In 2018 January, the Patrol raided one of the facilities that the organization uses, called “The Barn” in Ajo where the organization conducts their aid operations in the desert. The Patrol agents found two undocumented migrants who were recuperate in the facility after being found in the desert suffering heat stroke and severe dehydration. Warren was arrested and charged for having harbored and transported “illegally” immigrants into the U.S.
According to the Liberation News, the raid came within hours of No More Deaths posting a video that showed Patrol agents dumping dozens of litres of drinking water, that they had left out for migrants. This has prompted accusations of the raid and the charges against the Scott Warren as vindictive and politically motivated.
In the trials that began on May 26, at the U.S. District Courthouse in Tucson, dozens had assembled outside the court in support of Warren. His argument in the case has asserted that there has been no attempt on the part of him or the organization to transport or harbor any immigrants, contrary to what has been accused by the Patrol agents.
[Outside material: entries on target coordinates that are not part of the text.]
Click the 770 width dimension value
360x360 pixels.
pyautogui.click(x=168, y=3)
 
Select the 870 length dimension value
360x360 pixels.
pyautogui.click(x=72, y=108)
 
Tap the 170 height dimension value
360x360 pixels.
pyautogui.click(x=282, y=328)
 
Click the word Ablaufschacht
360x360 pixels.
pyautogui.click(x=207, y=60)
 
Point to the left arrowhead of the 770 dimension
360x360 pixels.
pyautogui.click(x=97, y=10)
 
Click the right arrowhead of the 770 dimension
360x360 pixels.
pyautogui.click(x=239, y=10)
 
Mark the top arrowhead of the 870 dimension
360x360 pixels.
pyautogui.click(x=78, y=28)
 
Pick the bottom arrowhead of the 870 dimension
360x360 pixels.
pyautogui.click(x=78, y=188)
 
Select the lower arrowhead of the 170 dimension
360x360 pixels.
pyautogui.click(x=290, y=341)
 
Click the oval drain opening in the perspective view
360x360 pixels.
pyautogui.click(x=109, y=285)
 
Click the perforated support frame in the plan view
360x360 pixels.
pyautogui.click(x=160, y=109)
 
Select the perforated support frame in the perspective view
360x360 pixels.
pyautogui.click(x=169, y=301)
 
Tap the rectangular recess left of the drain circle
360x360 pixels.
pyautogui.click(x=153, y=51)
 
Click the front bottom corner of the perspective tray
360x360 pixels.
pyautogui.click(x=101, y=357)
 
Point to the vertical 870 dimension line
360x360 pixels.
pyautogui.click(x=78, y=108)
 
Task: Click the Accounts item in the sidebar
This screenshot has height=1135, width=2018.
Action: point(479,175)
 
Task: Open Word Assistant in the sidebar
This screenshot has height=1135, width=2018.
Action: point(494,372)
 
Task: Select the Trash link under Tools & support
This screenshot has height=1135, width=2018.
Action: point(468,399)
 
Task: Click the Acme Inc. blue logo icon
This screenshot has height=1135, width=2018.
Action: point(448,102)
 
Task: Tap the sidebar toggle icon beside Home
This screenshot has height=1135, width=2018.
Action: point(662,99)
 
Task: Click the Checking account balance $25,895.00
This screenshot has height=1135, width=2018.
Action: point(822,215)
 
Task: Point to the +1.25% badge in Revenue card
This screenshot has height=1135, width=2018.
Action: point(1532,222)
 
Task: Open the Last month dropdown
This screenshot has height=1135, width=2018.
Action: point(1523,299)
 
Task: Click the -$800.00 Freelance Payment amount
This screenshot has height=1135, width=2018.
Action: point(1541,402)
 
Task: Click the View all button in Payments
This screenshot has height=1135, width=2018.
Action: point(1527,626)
His attorney Greg Kuykendall reportedly told the jurors, “Scott Warren never committed anything but basic human kindness.”
The assistant U.S. attorney, Nate Walters, who represents the prosecution has disputed that the case is about No More Deaths or humanitarian aid, but about Warren’s intention of transporting people illegally and “to shield illegal aliens from law enforcement for several days.”
Nevertheless, the question of what constitutes humanitarianism, at a time when the government has actively created conditions at the border whereby any attempt at crossing it is now near-fatal, has been raised. The defense has also raised questions of whether aid workers should simply stop at leaving supplies in the desert or can take in and care for those that have been fatally weakened by the arduous journey.
Supporters of Warren believe that the federal prosecution against humanitarian aid is to have nationwide implications for aid workers everywhere. Talking to CNN Warren’s father Mark Warren said, “I do think they’re making an example of him… He’s the means by which they mean to send a message.” “It’s a difficult, frightening, profound moment for humanitarian workers,” said Peg Bowden, an aid worker with the Green Valley/Sahuarita Samaritans, among Warren’s supporters to be present in the trial, told CNN.